# Quoted text:
:::::
= United States House Oversight Committee investigation into the Biden family =

Congressional investigation, launched 2023

The United States House Oversight Committee investigation into the Biden family is an ongoing investigation since January 2023 by the United States House of Representatives into U.S. President Joe Biden and his family. The investigation was initiated on January 11, and includes examination of the foreign business activities of Biden's son, Hunter, and brother, James, as well as Twitter's involvement in the Hunter Biden laptop controversy.

By November 2023, the investigation had not found any evidence of wrongdoing by President Biden. Nevertheless, in September 2023, then-House Speaker Kevin McCarthy directed committee chairman James Comer to lead a formal three-committee impeachment inquiry.

The three investigating committees released a nearly 300-page report on August 19, 2024, alleging "impeachable conduct" but did not recommend specific articles of impeachment, focusing primarily on the activities of Hunter Biden and his associates, and the president's brother, James Biden.
:::::
# Actions to take:
[a] Decide whether each statement below agrees with the Biden family investigation article, answering yes or no and quoting the words of the article that settle it. (i) The investigation began on January 11. (ii) By November 2023, the investigation had found evidence of wrongdoing by President Biden. (iii) The report released in August 2024 recommended specific articles of impeachment.
[b] Write the next paragraph of the Biden family investigation article, picking up after its final sentence.

# Collected material:
:::::
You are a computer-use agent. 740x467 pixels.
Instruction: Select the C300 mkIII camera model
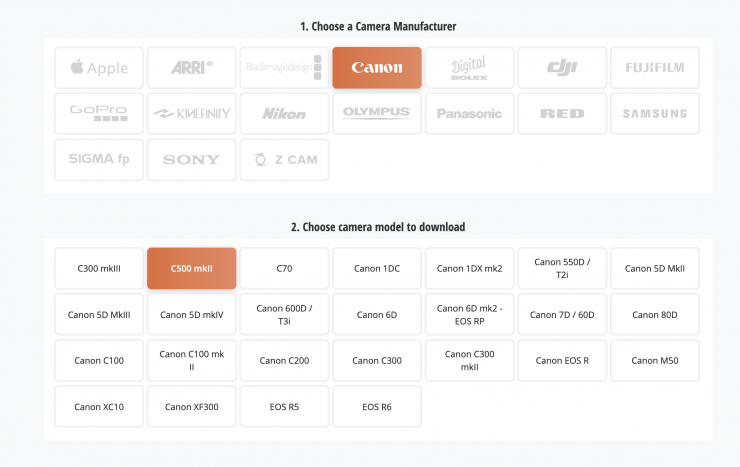point(99,268)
:::::
# Results of the exercise:
[a]
(i) Yes: "The investigation was initiated on January 11"
(ii) No: "By November 2023, the investigation had not found any evidence of wrongdoing by President Biden."
(iii) No: "but did not recommend specific articles of impeachment"

[b]
==Background ==
In 2006, Joe Biden's brother James joined his son Hunter in purchasing a New York City-based hedge fund, Paradigm. In 2014, Hunter accepted a business consulting engagement with the Ukrainian energy company Burisma and was appointed to the company's board of directors. The U.S. State Department expressed concerns about Hunter's involvement with Burisma due to its history of corruption, and potential conflicts with Obama administration policy. In 2017, Hunter also co-founded international investment fund BHR Partners, based in China.

When Joe Biden announced his candidacy for president in 2019, the Trump presidential re-election campaign sought evidence of possible financial impropriety and influence peddling. Trump personal attorney Rudy Giuliani and a team of associates traveled to Ukraine during 2019. In 2020, the FBI and Scott Brady, a US attorney appointed by Trump and assigned by attorney general Bill Barr, had examined these allegations but could not substantiate them.

Joe Biden claimed that he had no knowledge of, or investments in, his son's foreign business ventures. A 2020 investigation led by Republican senators Ron Johnson and Chuck Grassley found no evidence of wrongdoing by Joe Biden, noting only that Hunter Biden had used his family name to develop business relationships.

In October 2020, the New York Post reported about a laptop belonging to Hunter Biden. The laptop had emails to Hunter Biden that mentioned Joe Biden. While neither email indicated that Joe Biden was involved in any of the business matters, the laptop garnered significant attention from Republicans and conservative media as the Hunter Biden laptop controversy. Despite extensive scrutiny of Hunter Biden's laptop contents by multiple parties, no evidence of wrongdoing by Joe Biden was found.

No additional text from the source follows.